The 10-year notes traded at 101.5 cents on the dollar to yield 7.66 percent, or 476 basis points more than Treasuries, at 9:50 a.m. in New York, according to Trace, the bond-price reporting system of the Financial Industry Regulatory Authority.
The offering allows Sprint to “lower the interest rate dramatically” by refinancing higher-coupon debt of Clearwire Corp., the mobile broadband unit that Sprint bought full control of in July, according to Chief Financial Officer Joseph Euteneuer. Clearwire’s $4.4 billion of bonds have an average coupon of 11.65 percent, Bloomberg data show.
“That’s real cash savings, and one of the big motivators” to borrow beyond the $4 billion minimum that Sprint had set the day of its sale, Euteneuer said in a Sept. 4 telephone interview.
The new bonds, rated B1 by Moody’s Investors Service and BB-, one level higher, at Standard & Poor’s, also may spark a default on its quarterly leverage compliance test, according to the filing.

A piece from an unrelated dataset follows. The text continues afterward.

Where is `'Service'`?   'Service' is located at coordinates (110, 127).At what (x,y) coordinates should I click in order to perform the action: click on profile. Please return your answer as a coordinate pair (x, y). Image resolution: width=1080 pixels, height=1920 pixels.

Junk, or high-yield, high-risk bonds, are rated less than Baa3 at Moody’s and BBB- by S&P.
“We fully expect to get the required waivers and anticipate having sufficient cash on hand to repay and terminate the facilitates if we do not, so there is not an unacceptable risk to cross default,” Scott Sloat, a spokesman for Sprint, said in a e-mailed statement.
Investor demand helped lift the offering size by $2.5 billion, the same amount of debt that Sprint would need to eliminate by Sept. 30 to avoid breaching the limit of obligations relative to adjusted cash flow allowed by the revolver, an Export Development Canada loan agreement and a secured equipment credit facility.

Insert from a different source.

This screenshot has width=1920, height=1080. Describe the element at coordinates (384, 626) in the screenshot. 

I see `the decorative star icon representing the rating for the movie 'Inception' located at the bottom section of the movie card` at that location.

The opportunity to “lock up so much money for such a long term at good rates, to me, it more than outweighed any difficulty in re-negotiating with their banks,” Margie Patel, a money manager at Wells Fargo & Co. in Boston, said in a telephone interview. “I don’t think it’ll be a problem.”
The company had about $1.9 billion of borrowings outstanding linked to those loans on June 30, including $913 million letters of credit under the revolver, when its leverage ratio was 4.2, according to an Aug. 5 regulatory filing. The gauge can’t exceed 6.25.

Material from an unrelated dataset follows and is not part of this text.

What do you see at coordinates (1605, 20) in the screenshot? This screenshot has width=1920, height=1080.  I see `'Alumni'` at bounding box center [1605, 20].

“It’s the first I can remember that a major company issued debt and then said, ‘Oh by the way, we may breach our loan covenants,’” Dave Novosel, a senior analyst at independent researcher Gimme Credit LLC in Chicago, said in a telephone interview. Sprint should be able to amend the covenant because of its “implicit guarantee from Softbank.”
Billionaire Masayoshi Son’s broadband company paid $16.6 billion to Sprint shareholders and injected $5 billion of new capital into the target for an almost 80 percent stake. Sprint shares have gained 16.9 percent this year, giving the company a market value of $25.4 billion.
“This is a completely different company than it was a year ago,” KDP’s Dinsdale said. “The banks will probably be willing to give these guys a little bit more leash now that they’ve got the Softbank financial backing.”
Sprint also may have been motivated to tap the bond market before Verizon Communications Inc. begins to issue as much as $50 billion of notes to help finance its $130 billion purchase of Vodafone Group Plc’s 45 percent stake in Verizon Wireless, Dinsdale said. Those securities may “swamp the market” and reduce liquidity for other issuers in the telecommunications industry, he said.
In a negotiation between bank lenders and Sprint to amend the leverage covenant, the mobile-phone provider has the upper hand, according to Ping Zhao, an analyst at bond researcher CreditSights Inc. in New York. Creditors wouldn’t want to spoil a relationship that may include future underwriting business, Sprint is in a much stronger financial position from the Softbank transaction, and it has enough cash to pay off the loans, she said.
“Sprint is in the driver’s seat,” Zhao said in a telephone interview. “I think they’re going to get a waiver.”